[Document text]
In principle RACS agrees with the approach of option three as outlined in the consultation paper. Input received from Fellows have highlighted where certain areas of the guidelines could be further strengthened.
Our Fellowship are strong proponents of telehealth. During the pandemic, a RACS commissioned provider/patient survey found that 87.8 per cent of Fellows would consider using telehealth once social distancing restrictions are eased, and 93.9 per cent of patients said they were satisfied with the quality of their telehealth consultation. RACS firmly supports non-video initial consultations in appropriate circumstances. However current rules under Medicare suggest that initial telehealth consultations must only be by video while follow-ups can be either video or telephone. This ruling presents unintended difficulties for various reasons for the implementation for these guidelines.
Firstly, challenges with access to appropriate video technology are likely to be concentrated among people living in rural and remote communities, First Nations Australians, older Australians, people from culturally and linguistically diverse background, people with disability and people on low income. There should be some trade off in appropriate circumstances. The guidelines should state that special consideration should be made in areas where there is poor connectivity, or if the technology were to fail, or if the person has limited computer literacy.
Secondly, our Fellowship consider consultations by either video or telephone for both initial and follow-up consultations to be invaluable, particularly in remote areas. In rural locums and other cases, Fellows have cited that the first follow-up consultation reviewing test results can be more important than the initial consultation. The additional value of video or telephone consultation is it can be used to determine if a face-to-face consultation really is required. Fellows have found efficiencies in this practice in an approach to manage with the significant backlog post COVID-19.
Finally, RACS commends the addition of the new section addressing the practice of prescribing to patients whom the doctor has never consulted. As it is widely agreed that telehealth must be clinically driven, this poor practice should be explicitly prohibited, and must be reflected in these guidelines and other existing ones such as the Cosmetic medical and surgical procedures guideline.

[What is required]
Reproduce, word for word, the passage of the telehealth guidelines text starting with "Finally, RACS commends" and going on through "surgical procedures guideline.".

[Dataset]
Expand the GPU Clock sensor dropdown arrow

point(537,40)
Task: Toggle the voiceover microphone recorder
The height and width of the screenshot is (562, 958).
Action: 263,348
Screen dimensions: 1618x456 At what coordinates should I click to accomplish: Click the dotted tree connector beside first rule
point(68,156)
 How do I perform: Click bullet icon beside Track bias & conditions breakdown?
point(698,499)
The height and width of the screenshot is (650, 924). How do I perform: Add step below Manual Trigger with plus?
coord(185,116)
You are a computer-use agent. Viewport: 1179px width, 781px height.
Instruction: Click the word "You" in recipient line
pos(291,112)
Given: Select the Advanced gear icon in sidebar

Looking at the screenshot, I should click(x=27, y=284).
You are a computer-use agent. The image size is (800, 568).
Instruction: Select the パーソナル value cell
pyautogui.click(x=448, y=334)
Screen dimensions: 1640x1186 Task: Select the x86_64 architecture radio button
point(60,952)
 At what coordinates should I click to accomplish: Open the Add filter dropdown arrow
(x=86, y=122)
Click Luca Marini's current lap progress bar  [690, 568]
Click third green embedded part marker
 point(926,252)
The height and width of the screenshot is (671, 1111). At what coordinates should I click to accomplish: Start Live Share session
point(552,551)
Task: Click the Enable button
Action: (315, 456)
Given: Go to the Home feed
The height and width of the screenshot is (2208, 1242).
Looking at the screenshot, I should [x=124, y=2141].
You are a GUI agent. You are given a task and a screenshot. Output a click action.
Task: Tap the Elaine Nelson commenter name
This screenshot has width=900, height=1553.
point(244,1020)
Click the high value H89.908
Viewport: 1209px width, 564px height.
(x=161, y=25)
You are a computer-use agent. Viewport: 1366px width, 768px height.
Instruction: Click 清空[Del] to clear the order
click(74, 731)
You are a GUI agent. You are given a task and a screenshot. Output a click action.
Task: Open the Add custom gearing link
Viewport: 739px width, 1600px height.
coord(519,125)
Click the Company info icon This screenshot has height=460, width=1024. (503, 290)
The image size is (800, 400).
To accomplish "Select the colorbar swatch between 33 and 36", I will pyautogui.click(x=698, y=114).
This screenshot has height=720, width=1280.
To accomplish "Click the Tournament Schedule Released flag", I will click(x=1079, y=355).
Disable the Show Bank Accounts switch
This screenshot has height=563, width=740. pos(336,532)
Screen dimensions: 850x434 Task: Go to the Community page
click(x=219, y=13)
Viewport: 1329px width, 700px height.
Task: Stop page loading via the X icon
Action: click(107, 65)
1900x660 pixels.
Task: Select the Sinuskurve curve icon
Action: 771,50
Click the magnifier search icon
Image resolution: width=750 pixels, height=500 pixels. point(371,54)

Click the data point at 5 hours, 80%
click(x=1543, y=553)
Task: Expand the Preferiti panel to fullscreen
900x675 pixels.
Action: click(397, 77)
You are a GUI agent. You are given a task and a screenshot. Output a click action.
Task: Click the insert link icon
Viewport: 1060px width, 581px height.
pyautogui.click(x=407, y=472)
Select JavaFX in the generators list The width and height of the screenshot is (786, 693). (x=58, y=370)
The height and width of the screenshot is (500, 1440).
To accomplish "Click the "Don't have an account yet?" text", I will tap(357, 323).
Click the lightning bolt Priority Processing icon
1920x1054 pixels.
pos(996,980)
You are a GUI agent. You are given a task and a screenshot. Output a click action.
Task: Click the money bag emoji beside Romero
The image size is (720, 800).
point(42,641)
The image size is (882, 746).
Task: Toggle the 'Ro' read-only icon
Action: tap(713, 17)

[Solution to this task]
Finally, RACS commends the addition of the new section addressing the practice of prescribing to patients whom the doctor has never consulted. As it is widely agreed that telehealth must be clinically driven, this poor practice should be explicitly prohibited, and must be reflected in these guidelines and other existing ones such as the Cosmetic medical and surgical procedures guideline.